For the two-phase flow in a horizontal pipe, individual phases may separate because of gravity. This horizontal stratification significantly impacts interfacial drag, interfacial heat transfer and wall drag of the two-phase flow. Due to the low interfacial drag and the low interfacial heat transfer, the horizontal stratification in reactor coolant systems is a highly important phenomenon during a postulated loss-of-coolant accident in PWR. The horizontal stratification also impacts other SBLOCA phenomena such as the offtake phenomenon and the cold leg direct contact condensation phenomenon.For the two-fluid model in the WCOBRA/TRAC-TF2 LOCA safety analysis computer code, a horizontal stratification criterion was developed following the inviscid Kelvin–Helmholtz neutral stability analysis.

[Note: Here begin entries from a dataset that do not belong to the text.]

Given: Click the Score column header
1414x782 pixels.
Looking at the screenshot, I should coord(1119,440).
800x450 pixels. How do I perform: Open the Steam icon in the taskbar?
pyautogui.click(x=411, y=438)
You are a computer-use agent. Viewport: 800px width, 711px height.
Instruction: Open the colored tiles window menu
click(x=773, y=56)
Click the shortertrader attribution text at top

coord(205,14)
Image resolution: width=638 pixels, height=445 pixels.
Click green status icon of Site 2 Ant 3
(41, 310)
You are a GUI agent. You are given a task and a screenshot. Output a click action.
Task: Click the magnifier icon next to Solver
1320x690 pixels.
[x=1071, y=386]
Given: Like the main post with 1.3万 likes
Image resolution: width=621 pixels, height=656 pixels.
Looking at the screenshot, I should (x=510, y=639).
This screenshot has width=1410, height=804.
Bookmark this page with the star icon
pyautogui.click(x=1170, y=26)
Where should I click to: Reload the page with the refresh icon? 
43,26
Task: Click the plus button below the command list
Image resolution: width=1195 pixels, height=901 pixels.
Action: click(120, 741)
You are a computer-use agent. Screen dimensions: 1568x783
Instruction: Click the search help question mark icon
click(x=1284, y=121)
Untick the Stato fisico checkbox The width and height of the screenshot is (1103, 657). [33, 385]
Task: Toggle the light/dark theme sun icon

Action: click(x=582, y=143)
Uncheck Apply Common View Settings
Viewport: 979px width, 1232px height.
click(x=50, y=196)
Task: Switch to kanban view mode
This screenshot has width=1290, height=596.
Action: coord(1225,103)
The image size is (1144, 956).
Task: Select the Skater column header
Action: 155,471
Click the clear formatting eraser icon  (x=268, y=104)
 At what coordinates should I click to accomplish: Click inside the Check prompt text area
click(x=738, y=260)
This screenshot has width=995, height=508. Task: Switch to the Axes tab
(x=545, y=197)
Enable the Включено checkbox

The horizontal stratification criterion combines the Taitel–Dukler model and the Wallis–Dobson model and captures the test data better. The stratification criterion was assessed against various experimental data with a wide range of pressures and pipe sizes. The stratification criterion also matches well with the transition boundaries predicted by the viscous Kelvin–Helmholtz model.The adequacy of the horizontal stratification model is confirmed by examining the predicted flow regime in a horizontal pipe with the measured data of the high pressure TPTF two-phase flow experiments. The void fractions for the horizontal flow are predicted with a good accuracy, which indicates that the interfacial drag and the wall drag in the two-fluid model are properly modeled and the two-fluid momentum equations with the hydraulic slope term reasonably capture the influence of inlet and outlet boundary conditions expected in the PWR LOCA simulation.